### PASSAGE FOR REVIEW ###

Let’s start with Barr’s “Trump origin story.” Barr sent an unsolicited memo to DOJ on 6/8/18, asserting that Mueller should not investigate Trump for obstruction of justice due to Barr’s view that Trump can do what he pleases within the Executive Branch.
Barr’s theory that POTUS has unfettered control over the Executive Branch is the “Unitary Executive Theory.” The weaker variation of UTE has some support in precedent and from some legal scholars. Barr, however, endorses a stronger, unsupported version. https://en.m.wikipedia.org/wiki/Unitary_executive_theory …
In Barr’s version of the UTE, POTUS has unchecked power to do whatever he wants within the Executive Branch and not even the Legislative/Judicial Branches pose any check or balance on this power. This is the literal equivalent of fascism and has no support in legal precedent.
Not only does Barr’s version of the UTE lack legal support, it runs directly contrary to SCOTUS precedent from US v. Nixon. Lawyers are free to challenge legal precedent in court, but CANNOT instruct clients to act in defiance of legal precedent and then challenge it later.
A lawyer who instructs a client to violate the law without a good faith basis for believing his advice to be lawful runs several risks. First, he’s violating professional ethics rules as a lawyer and can face penalties up to and including loss of his bar license.

### DATA UNDER STUDY ###

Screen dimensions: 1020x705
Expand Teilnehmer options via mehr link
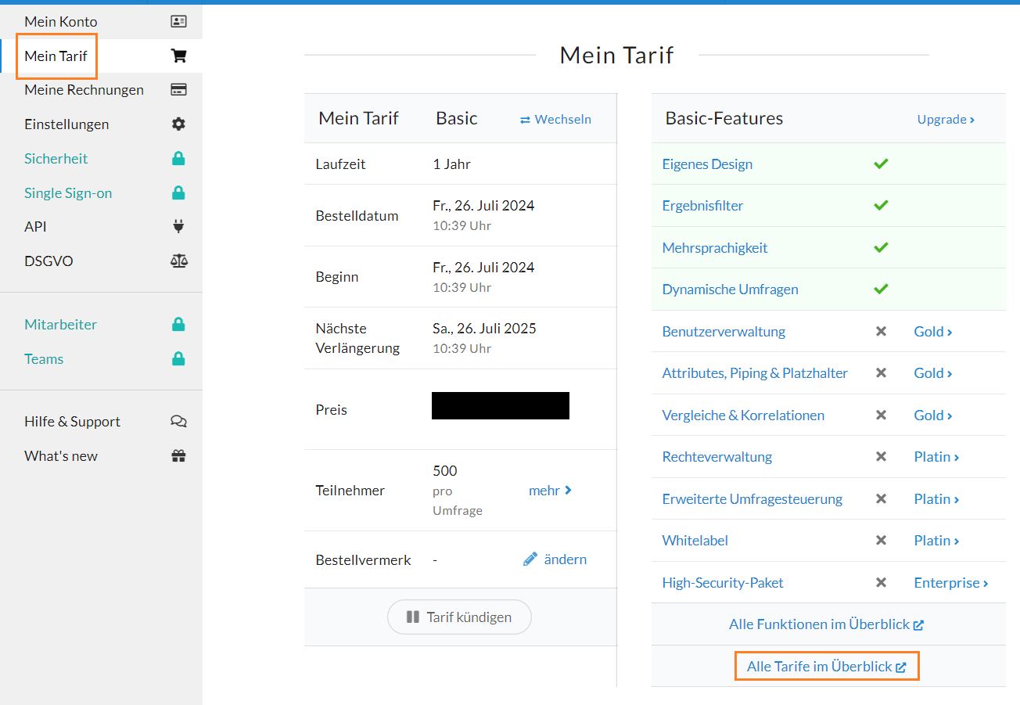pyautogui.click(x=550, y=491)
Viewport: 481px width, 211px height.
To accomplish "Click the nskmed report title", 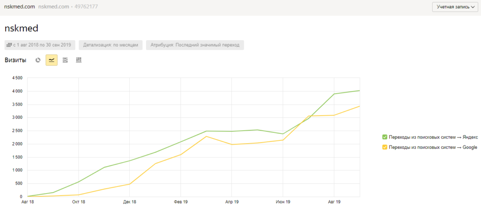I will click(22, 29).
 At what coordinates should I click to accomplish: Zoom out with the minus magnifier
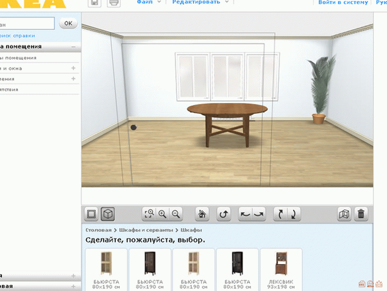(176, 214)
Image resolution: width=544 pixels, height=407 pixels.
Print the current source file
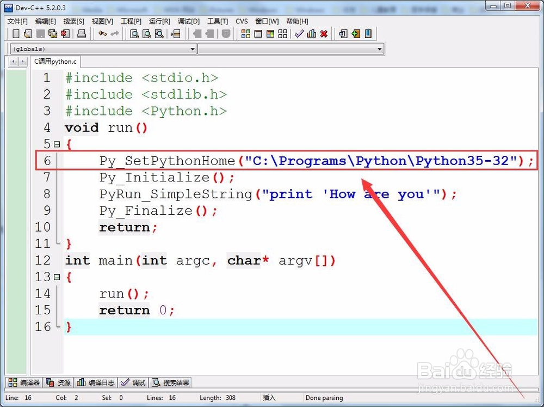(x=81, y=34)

###
### DATA UNDER STUDY ###

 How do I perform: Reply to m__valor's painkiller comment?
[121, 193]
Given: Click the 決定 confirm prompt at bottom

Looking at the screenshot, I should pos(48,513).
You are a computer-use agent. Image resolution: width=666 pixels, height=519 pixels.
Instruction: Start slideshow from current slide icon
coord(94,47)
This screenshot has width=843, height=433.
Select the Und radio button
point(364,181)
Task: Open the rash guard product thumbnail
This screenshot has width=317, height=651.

###

### ASSIGNED TASK A
Answer these about the text on Barr and the Unitary Executive Theory:
(i) On what date did Barr send his unsolicited memo to DOJ?
(ii) Which Supreme Court case does Barr's version of the theory run directly contrary to?
(iii) What is the most severe penalty named for a lawyer who violates professional ethics rules?
### ASSIGNED TASK B
Please pick up the text on Barr and the Unitary Executive Theory after its last sentence and carry it on.

### EXERCISE OUTPUT A
(i) 6/8/18
(ii) US v. Nixon
(iii) Loss of his bar license

### EXERCISE OUTPUT B
Instructing a client to violate a lawful act of Congress or court order may also draw criminal or civil contempt. Truly egregious cases of instructing a client to violate the law could even constitute aiding and abetting, though this would be reserved for rare, egregious cases.
Among other examples, we know Barr has advised Trump he and others they defy Congressional subpoenas, fail to comply with whistleblower reporting laws, and even hide evidence of crimes such as Trump’s transcripts of conversations with foreign leaders where crimes are committed.
But Barr’s bad acts don’t stop at advising others to commit crimes. Barr himself has been the primary actor in numerous crimes, including multiple instances of obstruction of justice. These crimes are far more worrying for Barr than the unlawful legal advice he’s given others.
If you’ve spent as much time with the Mueller Report as I have, you probably have the three elements of obstruction of justice memorized: 1. Obstructive act; 2. Nexus to an official proceeding; and 3. Corrupt intent to interfere, or attempt to interfere, with that proceeding.
Barr’s obstructive acts are legion, beginning with his handling of the Mueller Report:  1. Misleading summary of the Report in writing and at a press conference. 2. Withholding the Report and, later, certain parts of it, from Congress. 3. Likely over-redactions.
Those obstructive acts had a clear nexus both to the Special Counsel’s investigation itself and to Congress’s own investigations into those investigations. And Barr’s corrupt intent to interfere with both those investigations seems readily apparent and easily provable.
I won’t attempt to catalogue each instance of obstruction Barr has committed in his personal capacity. And I assume his very worst acts aren’t yet known. But each act would be separately punishable, with the cumulative effect being the rest of his life in prison, given his age.
Before moving on to other crimes, I should clarify it’s highly unlikely Barr would face charges while Trump (or Pence) is in office. Any prosecution would be taken up by Barr’s successor. He could, however, face criminal contempt of Congress or a court if he defies their orders.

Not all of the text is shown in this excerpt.